From 201666d77dd980d71e392f705d7fac6256ee28f9 Mon Sep 17 00:00:00 2001
From: henrylhtsang <henrylhtsang@meta.com>
Date: Tue, 25 Feb 2025 19:04:38 -0800
Subject: [PATCH] [cutlass backend] turn autotuning logs off by default +
 rename log to autotuning log (#147922)

things we did:
* turn off autotuning logs by default
* rename autotuning logs from log to autotuning_log, so people are aware that it is a special artifact log.

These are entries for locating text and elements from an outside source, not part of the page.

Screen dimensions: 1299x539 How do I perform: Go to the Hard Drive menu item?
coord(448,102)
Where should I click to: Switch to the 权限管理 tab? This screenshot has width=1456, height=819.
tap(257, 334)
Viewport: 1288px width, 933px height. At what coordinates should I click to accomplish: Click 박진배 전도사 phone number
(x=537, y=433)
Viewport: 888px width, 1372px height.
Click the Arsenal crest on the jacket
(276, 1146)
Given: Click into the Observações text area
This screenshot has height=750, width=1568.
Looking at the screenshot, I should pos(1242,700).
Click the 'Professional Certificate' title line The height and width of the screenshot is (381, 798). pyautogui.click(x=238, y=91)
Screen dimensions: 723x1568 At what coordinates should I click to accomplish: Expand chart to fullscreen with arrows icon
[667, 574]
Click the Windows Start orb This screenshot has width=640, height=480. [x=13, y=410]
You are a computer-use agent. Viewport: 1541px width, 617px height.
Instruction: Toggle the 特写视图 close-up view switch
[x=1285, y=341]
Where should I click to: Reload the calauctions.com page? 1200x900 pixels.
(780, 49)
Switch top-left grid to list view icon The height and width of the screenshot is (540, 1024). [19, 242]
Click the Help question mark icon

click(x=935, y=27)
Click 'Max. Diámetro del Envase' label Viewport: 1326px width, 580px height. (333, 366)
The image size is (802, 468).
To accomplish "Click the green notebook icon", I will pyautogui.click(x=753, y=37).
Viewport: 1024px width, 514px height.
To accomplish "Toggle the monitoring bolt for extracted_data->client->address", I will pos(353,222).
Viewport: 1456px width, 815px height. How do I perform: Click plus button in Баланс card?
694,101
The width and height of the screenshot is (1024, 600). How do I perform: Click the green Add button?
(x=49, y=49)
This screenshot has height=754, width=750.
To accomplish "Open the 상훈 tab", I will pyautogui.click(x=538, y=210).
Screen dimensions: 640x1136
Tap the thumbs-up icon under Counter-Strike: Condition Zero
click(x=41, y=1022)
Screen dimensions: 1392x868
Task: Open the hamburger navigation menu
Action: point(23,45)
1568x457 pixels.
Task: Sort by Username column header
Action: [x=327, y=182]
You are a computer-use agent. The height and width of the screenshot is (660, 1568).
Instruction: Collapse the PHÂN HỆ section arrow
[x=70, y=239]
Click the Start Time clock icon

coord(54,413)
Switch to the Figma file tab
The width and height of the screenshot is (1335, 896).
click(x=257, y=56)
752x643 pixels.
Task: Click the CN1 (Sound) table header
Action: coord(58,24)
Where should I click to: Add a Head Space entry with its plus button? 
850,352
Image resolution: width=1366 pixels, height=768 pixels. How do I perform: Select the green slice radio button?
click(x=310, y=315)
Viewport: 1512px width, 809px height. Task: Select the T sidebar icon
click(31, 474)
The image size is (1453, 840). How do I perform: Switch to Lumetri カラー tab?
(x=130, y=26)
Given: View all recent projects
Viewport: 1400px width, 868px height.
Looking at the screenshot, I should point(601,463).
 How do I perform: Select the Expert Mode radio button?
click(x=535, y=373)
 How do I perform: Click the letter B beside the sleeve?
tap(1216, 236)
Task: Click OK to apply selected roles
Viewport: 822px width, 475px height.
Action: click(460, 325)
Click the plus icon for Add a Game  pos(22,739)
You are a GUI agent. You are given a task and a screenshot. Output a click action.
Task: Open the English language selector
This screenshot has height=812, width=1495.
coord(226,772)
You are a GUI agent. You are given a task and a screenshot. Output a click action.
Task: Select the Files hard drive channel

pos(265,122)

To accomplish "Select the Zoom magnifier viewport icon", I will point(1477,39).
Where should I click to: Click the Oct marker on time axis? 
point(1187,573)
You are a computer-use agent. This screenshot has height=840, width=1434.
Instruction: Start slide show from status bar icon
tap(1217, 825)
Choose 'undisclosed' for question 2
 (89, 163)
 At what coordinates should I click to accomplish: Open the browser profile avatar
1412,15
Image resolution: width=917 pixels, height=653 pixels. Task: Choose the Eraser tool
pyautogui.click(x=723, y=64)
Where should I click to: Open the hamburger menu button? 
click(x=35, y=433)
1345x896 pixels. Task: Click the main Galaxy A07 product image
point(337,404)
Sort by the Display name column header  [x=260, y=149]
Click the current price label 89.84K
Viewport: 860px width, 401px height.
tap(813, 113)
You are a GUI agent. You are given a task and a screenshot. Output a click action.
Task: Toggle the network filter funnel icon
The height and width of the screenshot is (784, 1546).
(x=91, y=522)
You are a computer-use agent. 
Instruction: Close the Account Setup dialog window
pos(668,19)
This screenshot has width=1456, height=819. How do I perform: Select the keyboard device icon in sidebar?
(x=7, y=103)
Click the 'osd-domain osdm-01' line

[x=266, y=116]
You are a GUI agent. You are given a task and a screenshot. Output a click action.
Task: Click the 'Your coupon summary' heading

Pull Request resolved: https://github.com/pytorch/pytorch/pull/147922
Approved by: https://github.com/eellison
---
 torch/_inductor/autotune_process.py           | 33 ++++++++++---------
 torch/_inductor/codegen/cuda/cuda_template.py |  6 ++--
 torch/_logging/_registrations.py              |  2 +-
 3 files changed, 21 insertions(+), 20 deletions(-)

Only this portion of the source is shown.